For the moment, he and Parker were just doing their dumb-fuck thing, trailing along behind Lou Sternberg while the Cahill woman showed him a little of this and a little of that. Wycza remembered this ship from when he’d been a sucker aboard her, that one time, down in Biloxi. (The healthy woman he was with at the time liked to gamble.) It looked exactly the same, the carpets, the colors of the walls, the shapes of the doors, the edgings around the windows. The only difference was the uniform on the various crew members who worked in public; the pursers, dealers, hostesses, managers. When the ship was the Spirit of Biloxi,the uniforms were tan with dark red; sort of the colors of Mississippi dirt. Now that she was the Spirit of the Hudson,operating in the Empire State, the uniforms were royal blue with gold. But some of the people inside those uniforms were the same, he was sure of it.
Once the joke of a safety drill was done down on the boat deck, and the ship at last eased away from the dock to start its leisurely amble downstream, Cahill became a little less flirty and more matter-of-fact. “Of course I willbe taking you around for a complete tour of the ship,” she said, “but first I know Captain Andersen wants to greet you. He wasn’t able to before this, of course. Departure and arrival are his really busy times.”
“I’ll be happy to meet him,” Sternberg told her, and as she set off across the boat deck toward the bridge, the others following her, he asked, “Was he the captain before? When it was down South?”
“Oh, yes,” she said, sounding delighted by the fact that it was the same captain. “Captain Andersen’s been with the company for seven years. Longer than I have!” And she did that girlish laugh thing of hers again.
The bridge was amidships, up one steep metal stairway from the sun deck. Everything up here was metal, thickly painted white. The bridge itself was two long narrow rooms, the one in front featuring an oval wall of glass to give a full hundred-eighty-degree view of everything ahead of the ship and to both sides. The helm was here, and the computers and communications links that made the function of captain almost unnecessary these days. Tell the machine where you want to go, and get out of its way.

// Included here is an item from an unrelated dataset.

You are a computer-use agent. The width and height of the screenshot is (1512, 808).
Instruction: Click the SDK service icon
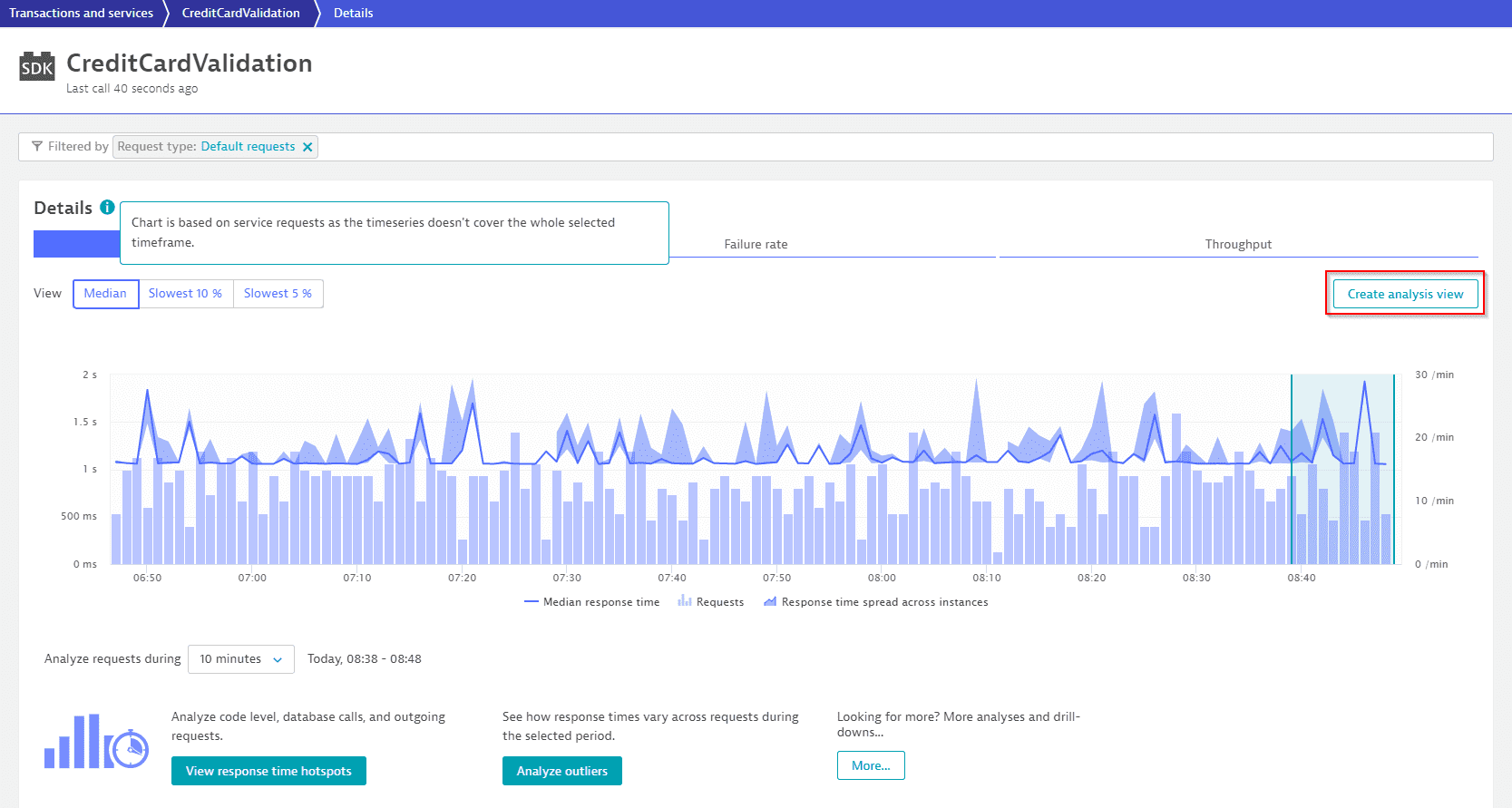(x=37, y=66)
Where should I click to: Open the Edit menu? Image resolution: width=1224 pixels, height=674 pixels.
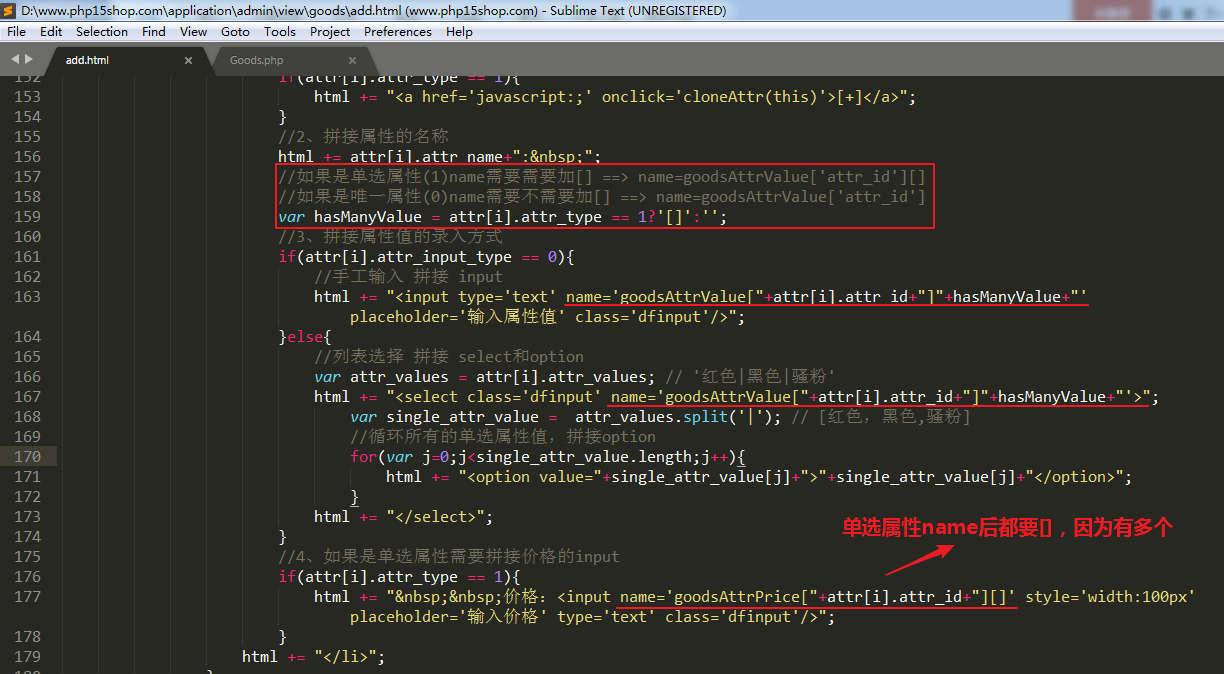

The rear room, also full of windows but without the oval, was a kind of office and rest area; two gray vinyl sofas sat among the desks and maps and computer screens. This is where the stairway led, and this is where Captain Andersen stood, splendid in his navy blue uniform with the gold stripes and his white officer’s hat with the black brim, as though he were about to lead this ship on a perilous journey around the world, pole to pole, instead of merely a pokey stroll to nowhere; Albany, New York, to Albany, New York, in six hours.

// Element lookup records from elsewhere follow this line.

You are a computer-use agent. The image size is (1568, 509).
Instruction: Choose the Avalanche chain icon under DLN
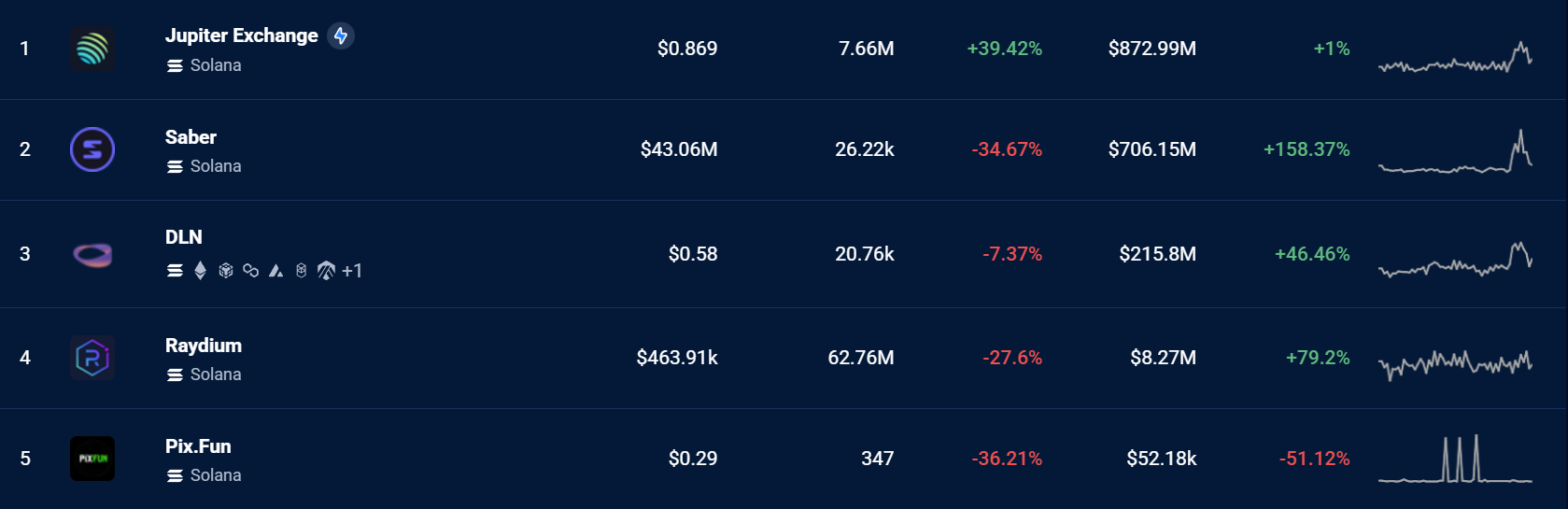(x=275, y=271)
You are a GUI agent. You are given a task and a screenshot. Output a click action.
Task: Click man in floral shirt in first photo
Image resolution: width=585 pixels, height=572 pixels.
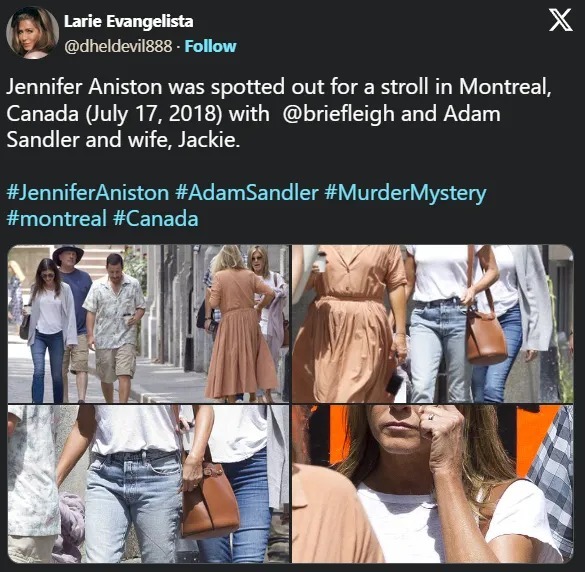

His back was to the open doorway, and he was conferring with three others, two dressed as officers, one as crew. He turned at their entrance, and he was a Scandinavian, or he wanted you to think he was. Tall and pale-haired, he had pale eyebrows and pale blue eyes and a large narrow pale nose. He wore the least possible beard; a narrow amber line down and forward from both ears to define his jaw, and no mustache. In his left hand he held a gnarled old dark-wood pipe.
Cahill did the honors: “Captain Lief Andersen, I’d like to introduce Assemblyman Morton Kotkind of the New York State legislature.”